ON LOCATION • The Journal • Aug 18
‘Valencia is an easy city to get to know. It’s always changing too, which keeps it exciting. Every day I discover new places – a bar here or a restaurant there.’
Diana Artiguez is most definitely a modern European. Born and raised in Valencia to a Spanish father and English mother, she grew up learning both languages and swaps between them with ease.
‘Mum used to speak to us in English, with this Yorkshire accent, so we grew up with Sunday roast yet eating churros with our friends at the fiestas. We never realised how lucky we were until later.’
After studying in England at Leeds College of Art Diana returned to Valencia as a fully-fledged interior designer. She now runs www.cotacerointeriorismo.com with her husband, Madrid-born Alfonso Gómez-Martinho.
They love their work, whether designing for a home, a hotel, shop or business they describe each one as a mini-adventure with its own challenges and rewards.

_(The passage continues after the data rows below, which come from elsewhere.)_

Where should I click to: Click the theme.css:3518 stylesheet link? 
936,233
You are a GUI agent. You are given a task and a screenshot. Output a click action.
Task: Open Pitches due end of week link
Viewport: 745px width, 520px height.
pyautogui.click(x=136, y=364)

‘At home in Valencia I like to walk ‘El río’ (the former riverbed, now replanted as park and woodland) strolling with my husband past the Reina Sofía Opera house, the Palau de la Música, the Oceanografic, the Hemisferic planetarium…all very interesting buildings designed by Santiago Calatrava.’

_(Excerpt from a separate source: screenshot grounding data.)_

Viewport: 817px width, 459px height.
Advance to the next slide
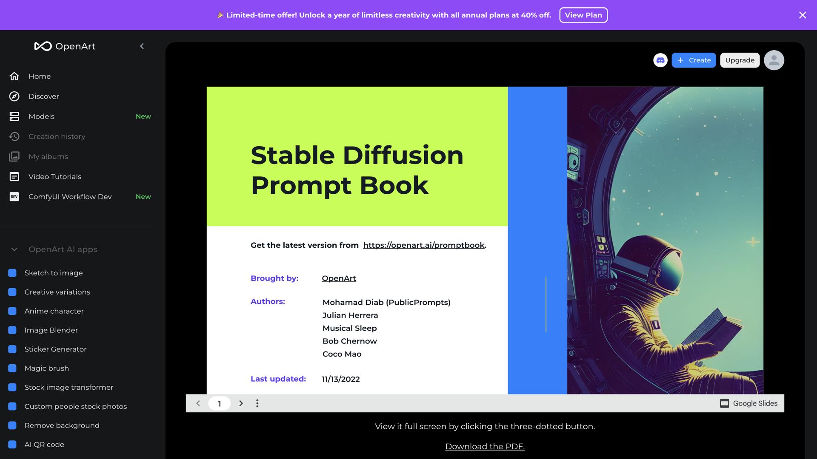(x=241, y=403)
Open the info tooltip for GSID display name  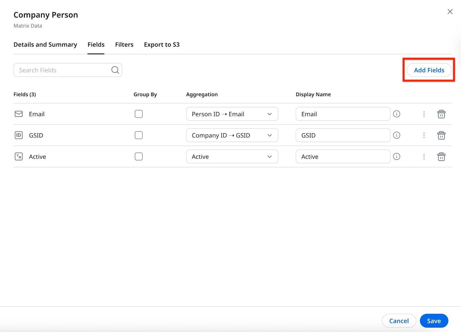click(397, 135)
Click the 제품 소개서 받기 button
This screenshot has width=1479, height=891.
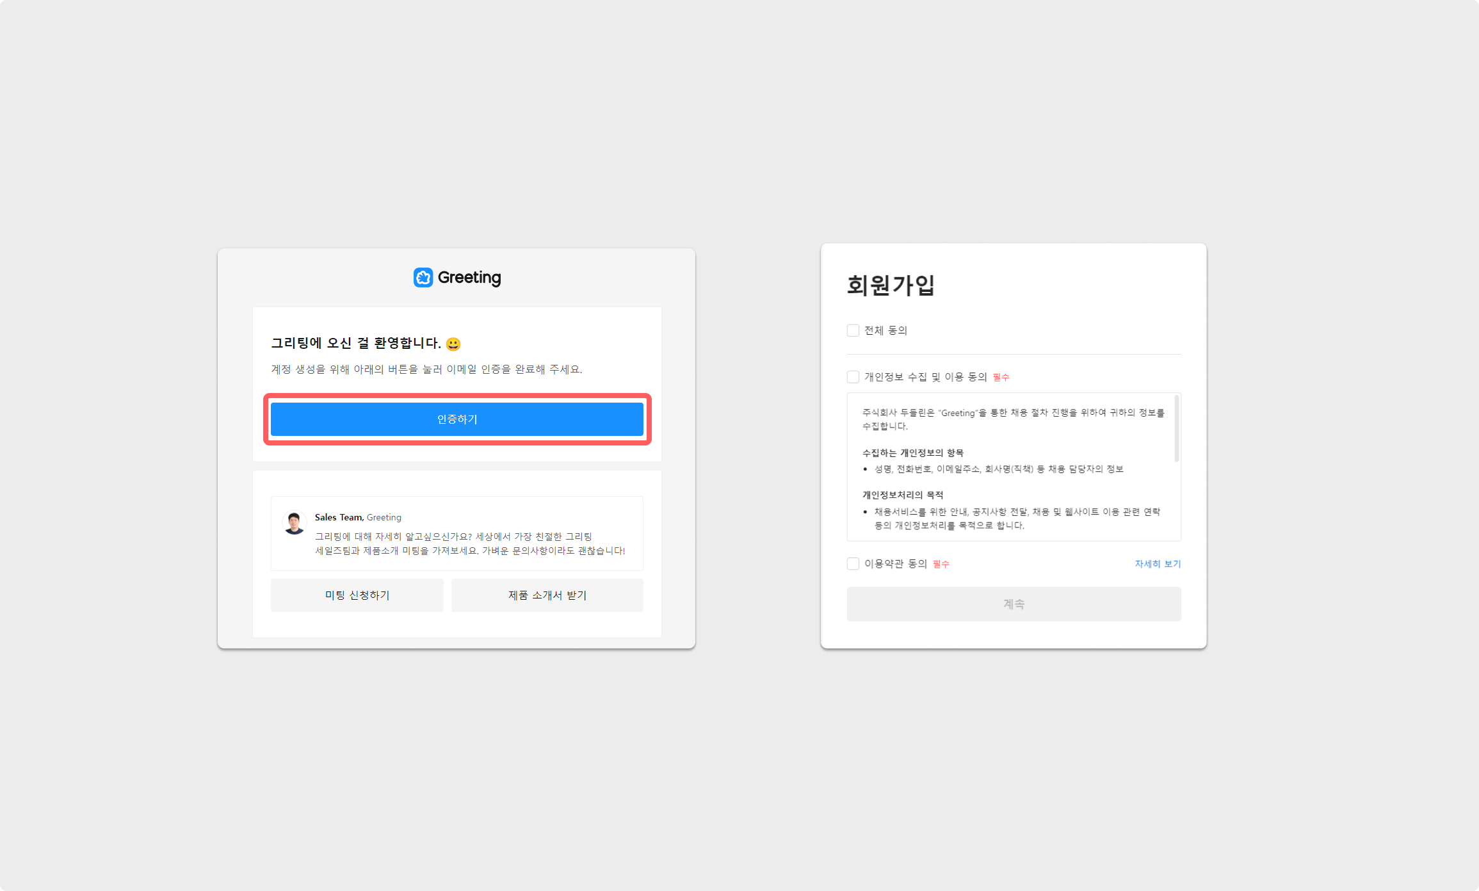click(547, 595)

‘We love to travel too, and as we run our own business, it is a luxury to have that free time, no matter where we go.’
Central Bar, Mercado Central
Set inside the fantastic Modernist food market, this is a classic market bar with standing room only. Rub shoulders with the locals here while eating buñuelos washed down with the local wine, Malkerida. Run by famous local chef, Ricard Camarena, it opens its doors at 6.30 am with oysters and chilled champagne for early breakfast.

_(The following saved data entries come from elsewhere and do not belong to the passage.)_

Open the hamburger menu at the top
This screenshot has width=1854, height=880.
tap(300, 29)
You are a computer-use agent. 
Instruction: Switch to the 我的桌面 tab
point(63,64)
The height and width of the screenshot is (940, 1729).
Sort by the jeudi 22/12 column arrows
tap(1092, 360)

Westin Hotel (calle Amadeo de Saboya, 16)
Originally a wool factory, this modern, luxurious hotel sits half-way between the marina and the old town as well as walking distance to El Río. Its pentagonal shape hides in its interior a peaceful patio garden filled with light. The perfect place to catch up on your reading. Attentive staff, excellent service and great bedrooms.
Paella at L Establishment
Worth the short drive out of the city to the small village called El Palmar. Set in the Albufera Natural Park, where the rice is actually grown, the only thing to order here is paella. You can have it with fish, meat or vegetables. Lunch is usually served around 2pm, so you can take a boat ride through the waterways beforehand. Afterwards all you’ll want is a siesta!
It’s a crazy spring festival not to be missed (running 15-19th March next year). It’s a festival of noise, colour and light.
The sound of traditional mascleta (huge gunpowder displays) rumbles through the city every day as the whole city joins in processions, parties and fireworks.
Started to honour Saint Joseph, the city’s patron saint, artisans used to burn old junk from their workshops at night outside their shops. Afterwards a crude human figure was made with rags and burned on top of the bonfire to symbolize the burning of the old, making room for the newness of spring. Nowadays enormous, elaborate paper-mache sculptures are built, then burnt in the streets on the last night.
With a Mediterranean climate it’s hot, hot, hot in summer. Off season in spring and autumn you get perfect weather and more time to muse without the crowds.